Unfortunately, our 60 to 100 watt Class AB amplifier now shrinks to 15 to 20 watts if re-biased and re-designed to run in Class A. Yes, you can build really big PP amps using transmitter tubes, but these are notoriously hard to drive, and safety considerations become very serious with B+ voltages of 1000 volts or more ... audiophile construction technique is NOT appropriate at these voltages.

To be blunt, if your speakers need more than 20 to 30 watts to fill the room with full dynamic sound, your choices for amplifiers narrow quite a bit. If tube amps are a must, there are Class AB PP pentode amps with 4, 6, or 8 output tubes. This is expensive and no fun to keep in balance. There’s good old Class AB transistor, using either bipolar or MOSFET output transistors. Or modern Class D amps, preferably with the latest ultrafast GANfet output devices.

@lynn_olson

but SET output transformers have serious design challenges once the power gets much beyond 20 watts.

In the link provided above, Andy Grove (Audio Note) acknowledged that in his article and explains his remedy. By many listener accounts he was successful with the 845 tube amplifier output transformers dilemma.

I wish the OP could sample your Black bird designed 300b push-pull with the TAD speakers he wants to drive with tube amplifier. 17x13 ft room, pretty much near field environment.

Charles

Hmm, well the Blackbird puts out an honest 22 watts, with half-second transient peaks probably around 60 watts. They power highly reactive electrostats with no issues, because of deep Class A biasing and zero feedback ... the load-lines for the PP 300B’s are nearly perfectly straight, which is ideal for reactive loads. With zero feedback and power supply isolation between drivers and outputs, the amplifier behaves like a limiter/compressor as it is pushed beyond 22 watts. (The power supplies are good for 200 watts per channel, plenty of reserves there. The voltage and current limiting is in the 300B’s.)

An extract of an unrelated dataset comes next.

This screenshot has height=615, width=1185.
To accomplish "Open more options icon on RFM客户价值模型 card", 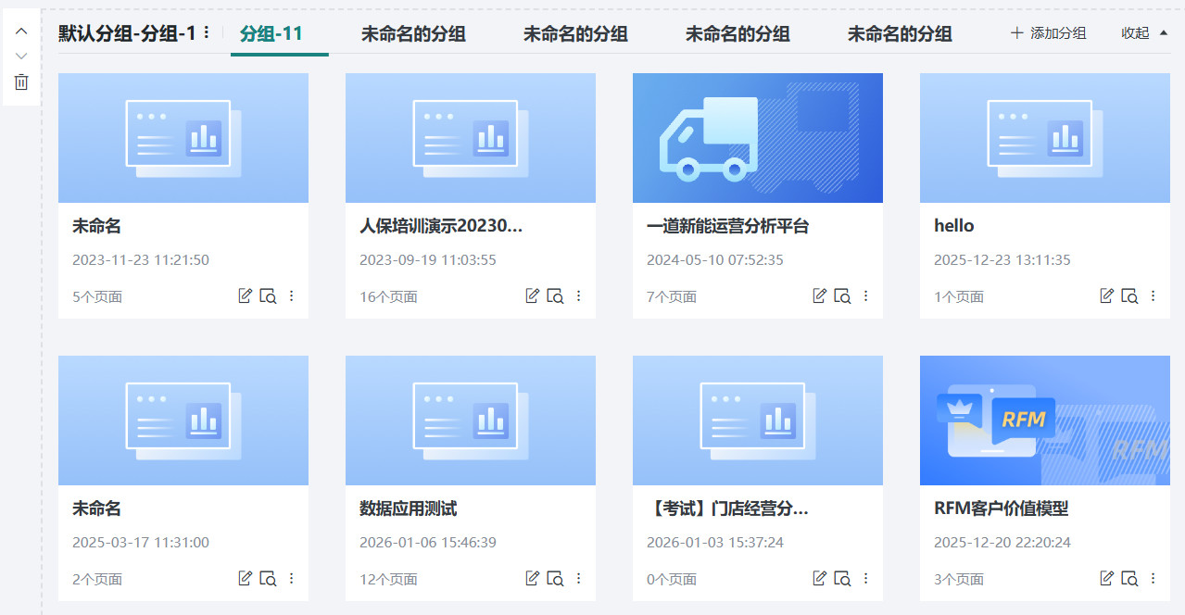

But for inefficient speakers with high-order (18 or 24 dB/octave) crossovers ... probably not. Speakers like that need an amp with a high damping factor and at least 200 watts of clean power. High damping factor typically requires high feedback, and high feedback also means hard clipping. Hard clipping sounds terrible and can destroy tweeters, so the amp should never be operated in the clipping region. So lots and lots of power, enough to never approach clipping.

Modern Class D amplifiers, particularly with GANfet switching transistors and well-designed PWM modulators, are probably optimal for these kinds of speakers. This class of amplifiers avoid those annoying Class AB colorations, and don’t have problems with bias drift as they warm up. And power reserves are large enough to avoid the clipping region.

Note there are two approaches with not that much in-between. Either moderate to low power (2 to 20 watts) with very gentle clipping and modest damping factor (between 3 and 4), accepting that clipping will happen but will have low audibility, OR 200 to 500 watts of power and clipping never happening. There’s also a handful of low-feedback low-power Class A transistor amps, which I guess are sort of a halfway house between the two.

@lynn_olson 

But for inefficient speakers with high-order (18 or 24 dB/octave) crossovers ... probably not. Speakers like that need an amp with a high damping factor and at least 200 watts of clean power. High damping factor typically requires high feedback, and high feedback also means hard clipping.

Okay got it..I'll defer to your assessment. No one knows more the capabilities and suitability of this amplifier than you (And Don Sachs).

Charles